***** Record list *****

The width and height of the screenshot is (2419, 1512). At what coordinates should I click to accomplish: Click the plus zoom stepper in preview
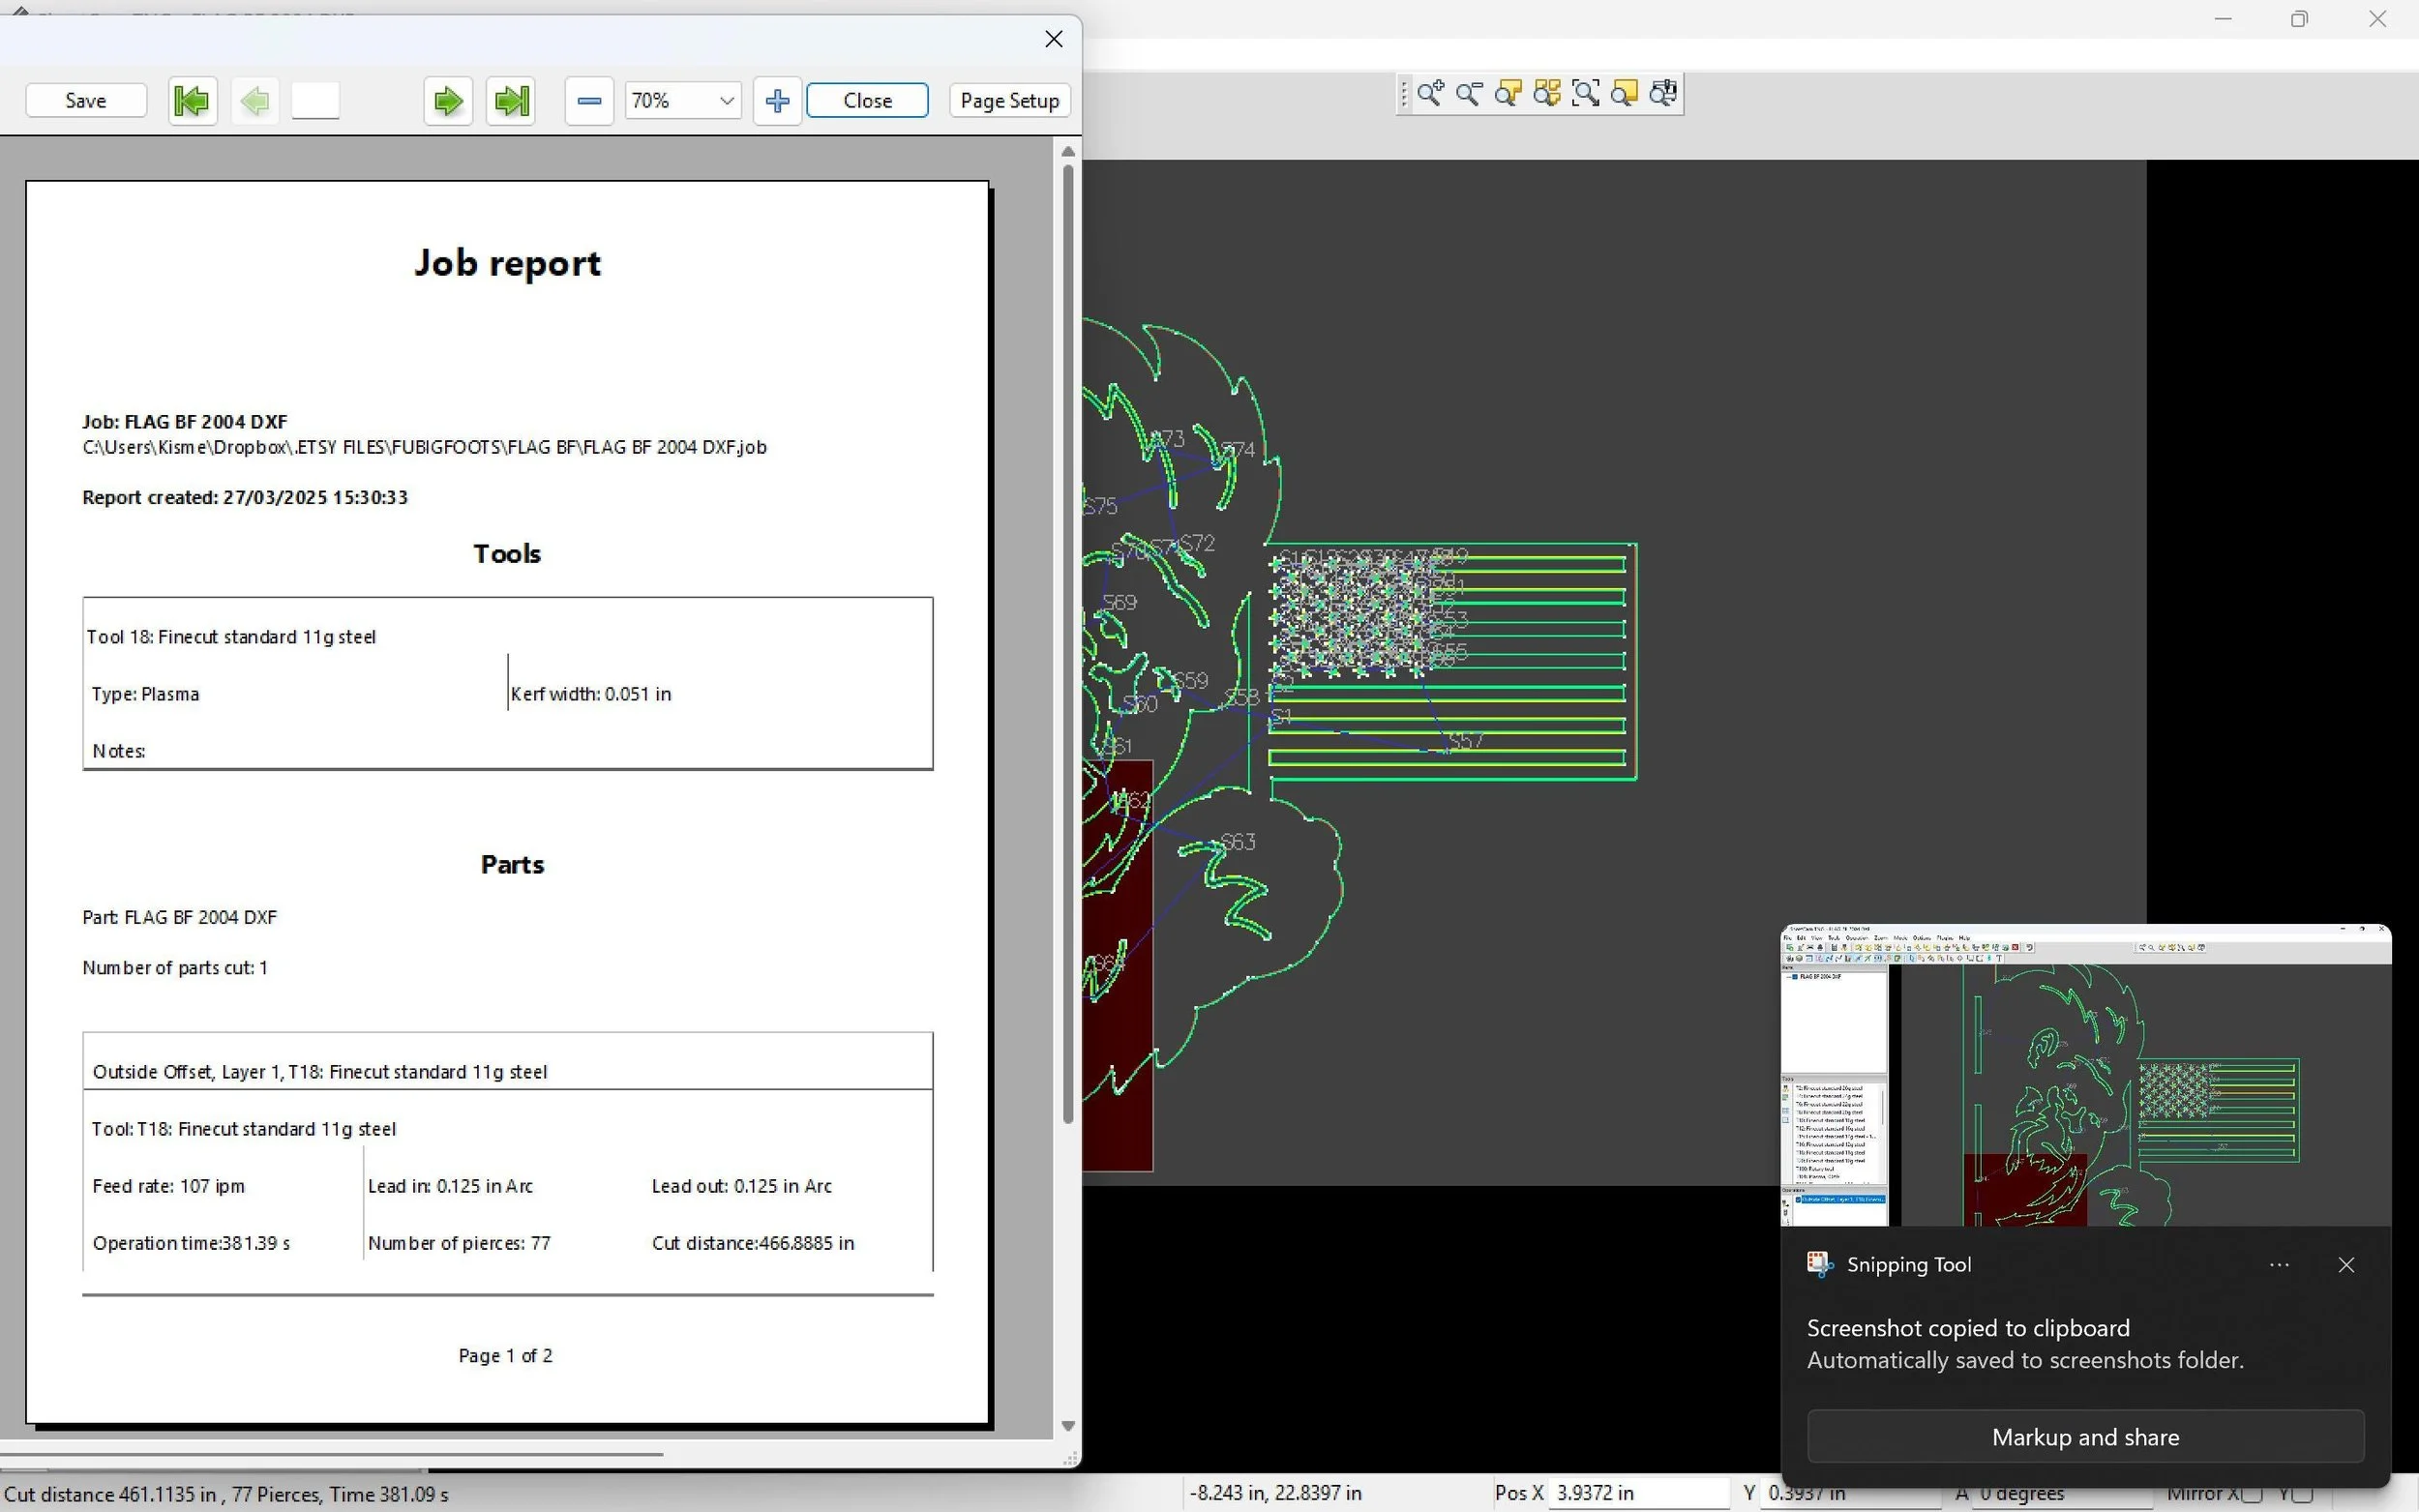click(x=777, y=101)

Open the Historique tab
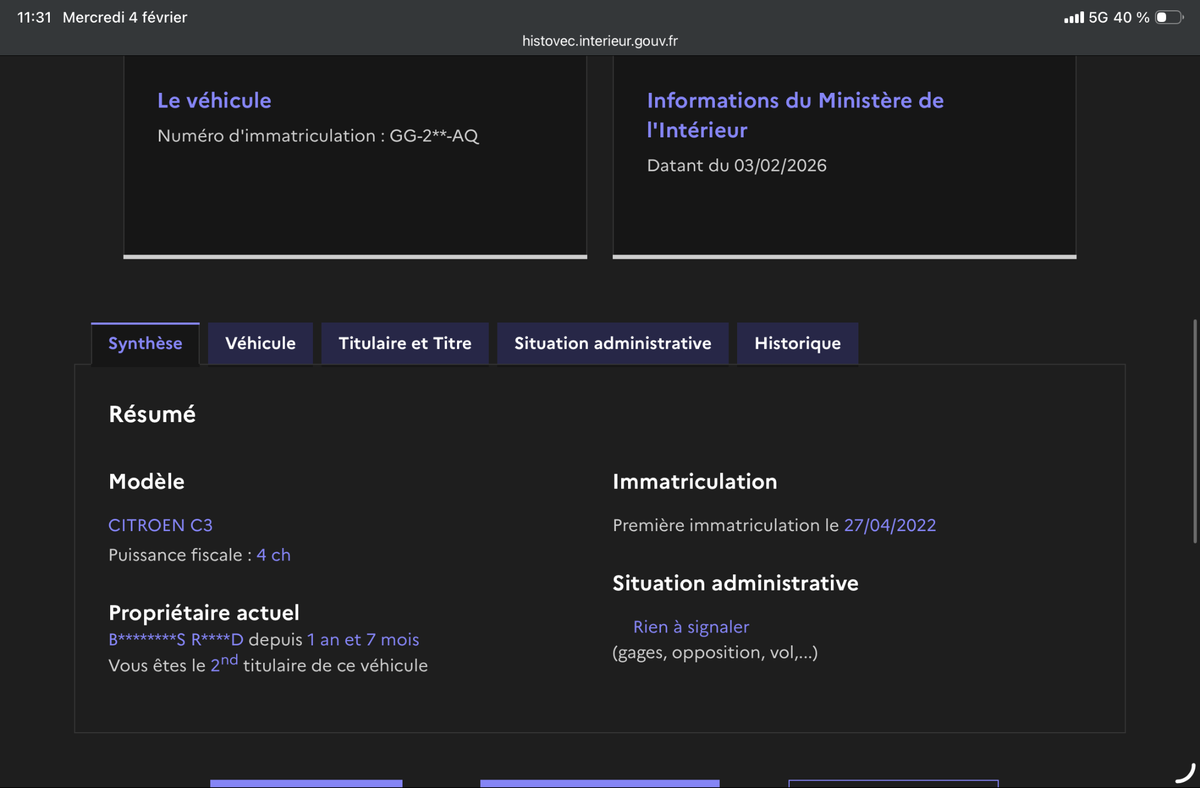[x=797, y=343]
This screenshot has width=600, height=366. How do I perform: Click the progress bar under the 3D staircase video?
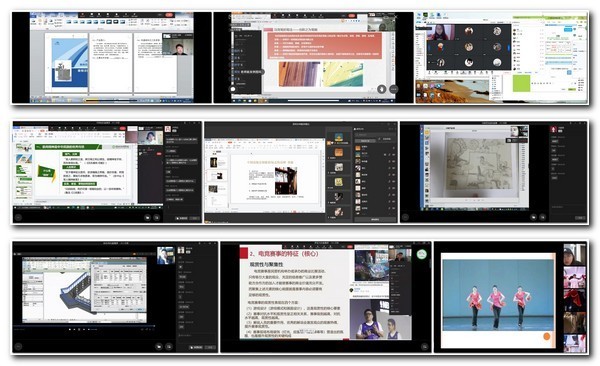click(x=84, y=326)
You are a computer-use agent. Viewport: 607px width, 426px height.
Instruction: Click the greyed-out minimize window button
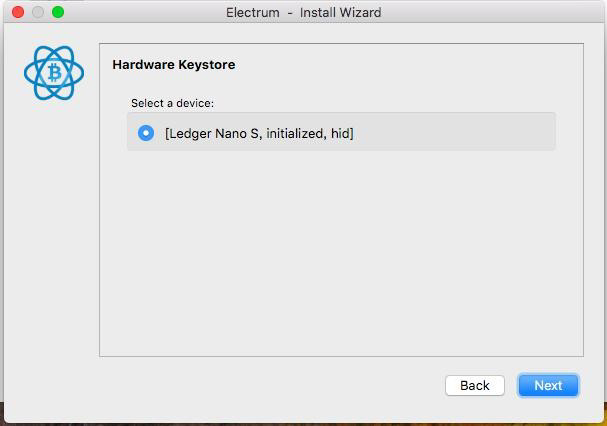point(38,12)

*****

Job: Write out all of the data above word for word, leaving out the pictures.

Written solution:
The width and height of the screenshot is (2419, 1512). At what coordinates should I click to accomplish: Click the plus zoom stepper in preview
click(x=777, y=101)

Open the Historique tab
[x=797, y=343]
This screenshot has width=600, height=366. How do I perform: Click the progress bar under the 3D staircase video?
click(x=84, y=326)
You are a computer-use agent. Viewport: 607px width, 426px height.
Instruction: Click the greyed-out minimize window button
point(38,12)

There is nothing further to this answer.